Remember, I said that we have to “work” with the information, or “recode/encode” it. Maybe I should say we have to “play around” with the information. First, let’s get the right attitude. Go ahead and make it a game. I tell my 11-year old that the school game is, in fact, a game. But, it is an important game. There are “trick questions” on most tests. I learned to watch for them. What is the purpose of a trick question? To test knowledge? To help make a normal curve? To test logic, not information? It doesn’t matter, for our purposes. You will see them.
How to beat a trick question: There is no formula for it. But, we can increase our chances of scoring a correct answer by a) being ready for the trap and evaluating the logic of the question. For example, the famous “Some months have 30 days and some have 31 days. How many months have 28 days?” Well, forget the set up. Just look at the last part of the question, “How many months have 28 days?” Now it is simple. All of them. b) watch the language with a skeptical eye. If the question begins with, “A rooster laid an egg on a roof pitched at a 45 degree angle…” then you know it is a trick question. Roosters don’t lay eggs. So, a major technique in trick question design is distraction. The aim is to distract the test taker with some “important” sounding facts so to promote a basic thought error.
Study your teacher/professor: I learned early on that if the teacher talks about it in class and I see it in the text-book, I was pretty sure that it would be on a test or quiz. This means that you have to go to class. Go to class. Figure out what your teacher wants you to know.
Read the answers first: Having the answer fresh in your mind before reading the question is a tried and true technique. It can help you rule out the nonsense options and also prime your memory to recognize the correct question stem. This works great on multiple choice tests. Reading the last part of the question, again, helps a lot, too.

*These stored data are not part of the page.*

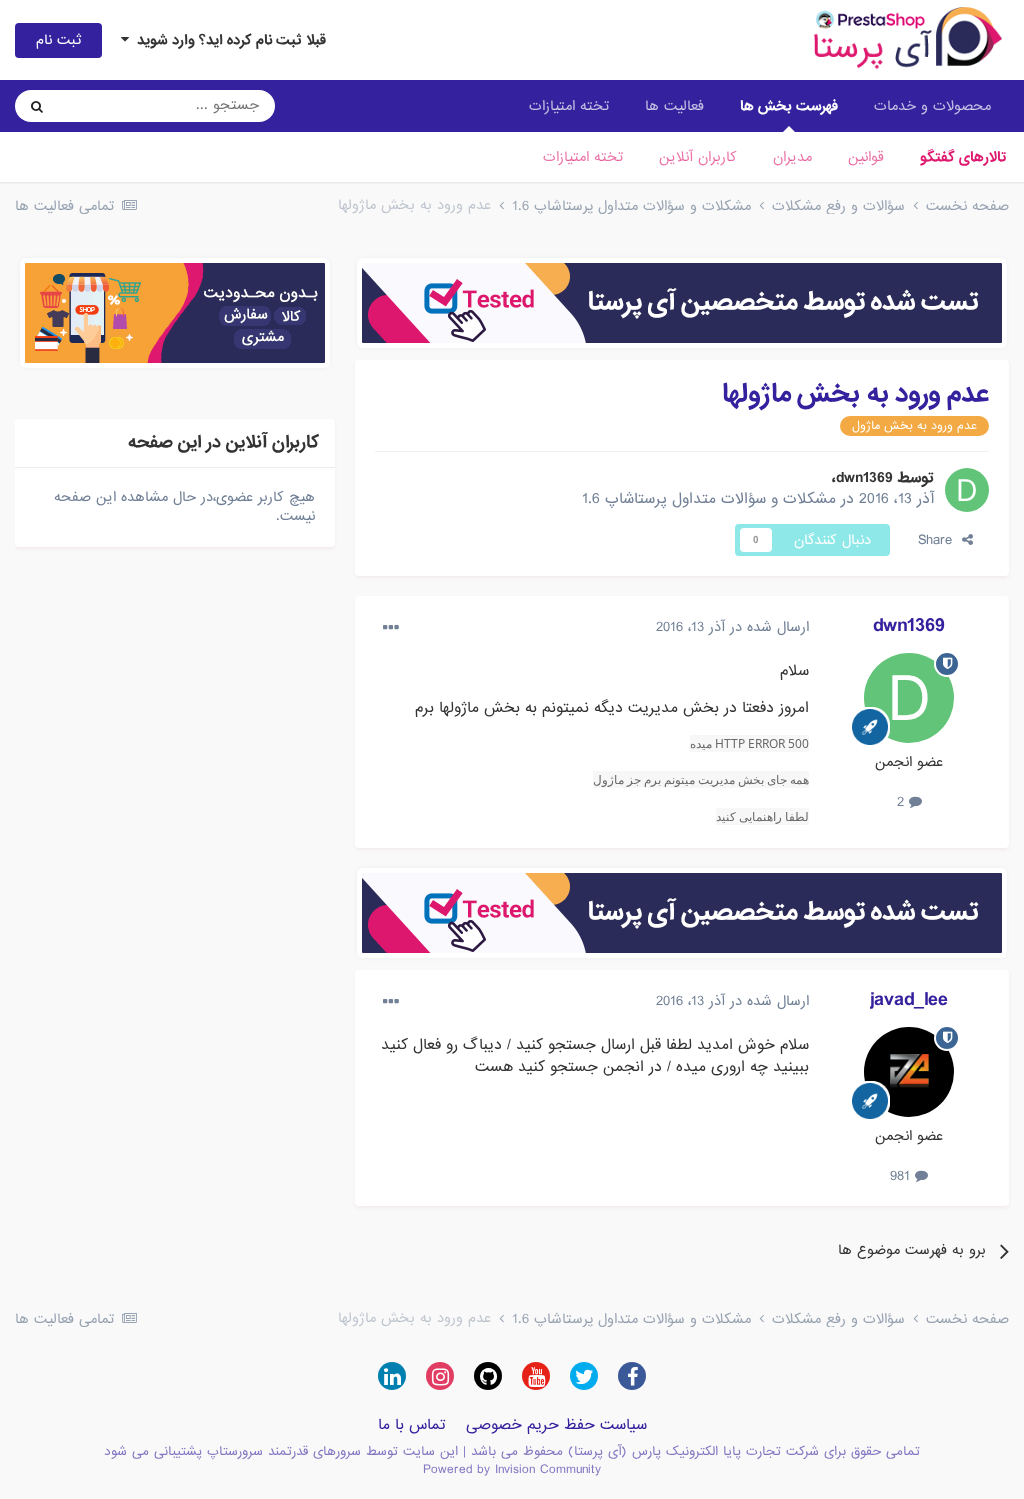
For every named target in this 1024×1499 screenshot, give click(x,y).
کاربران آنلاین (698, 157)
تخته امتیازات (583, 157)
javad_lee (909, 1000)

Write: Yeah, I know it will take time, but you do want that A, don’t you? Anything that might be on the test, from notes to text books, write (preferably in your own words) and study. I did this religiously and expected to get 100% on most of the tests I used it on.
Reduce the information: There are plenty of resources on the web or at your library that talk about mnemonic strategies (memory strategies). Most of them involve taking a lot of information and reducing and conceptualizing it. Memory is associative. That means that concepts lead to concepts. Songs are usually easier to memorize than poems. That is because the rhythm and melody jogs our memories. Consider spelling the word “rhythm”. I read about one guy who learned to spell it by memorizing the phrase “Red Hot You Two Headed Monster”. The sillier the association, the more likely you are to recall it.

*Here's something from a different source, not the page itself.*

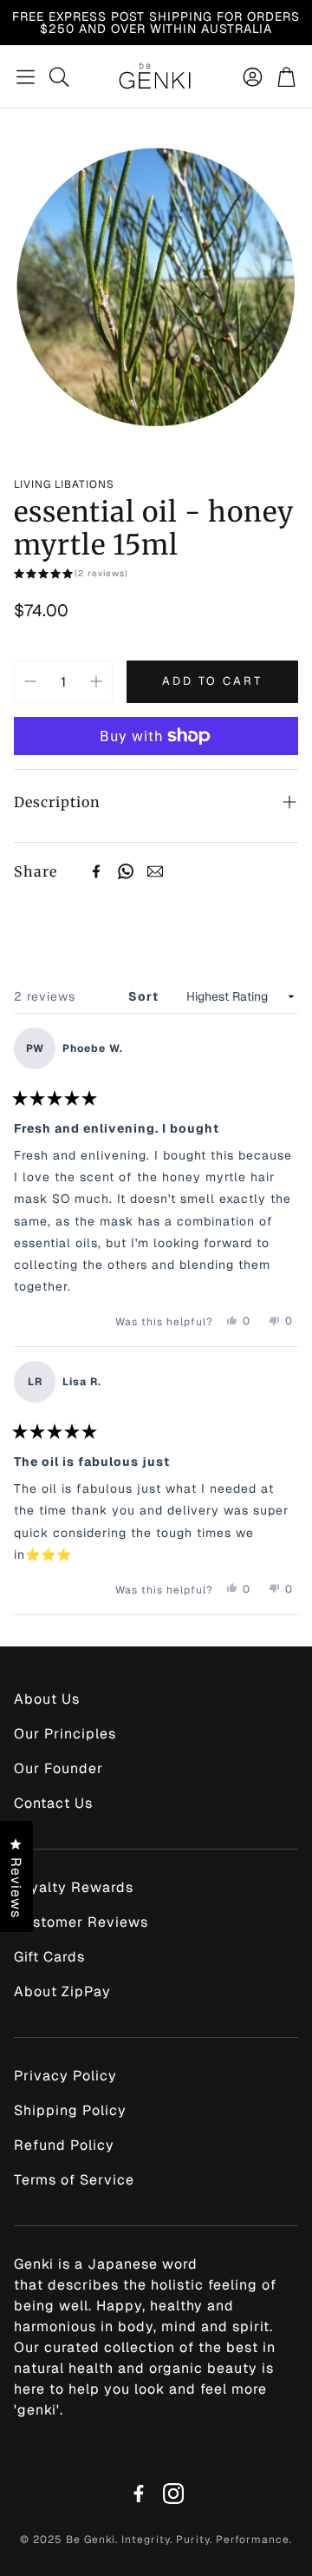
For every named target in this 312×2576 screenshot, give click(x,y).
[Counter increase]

Do the easy ones first: This is a time management strategy. You can come back to the ones you are uncertain of later.
I call it playing the academic game not to belittle it. What I mean is, beating a test can be a fun game. People do better when they are having fun. So, be as creative as you can in developing learning habits. Griffin and I have had a lot of fun coming up with ways to memorize information for a test. You can, too.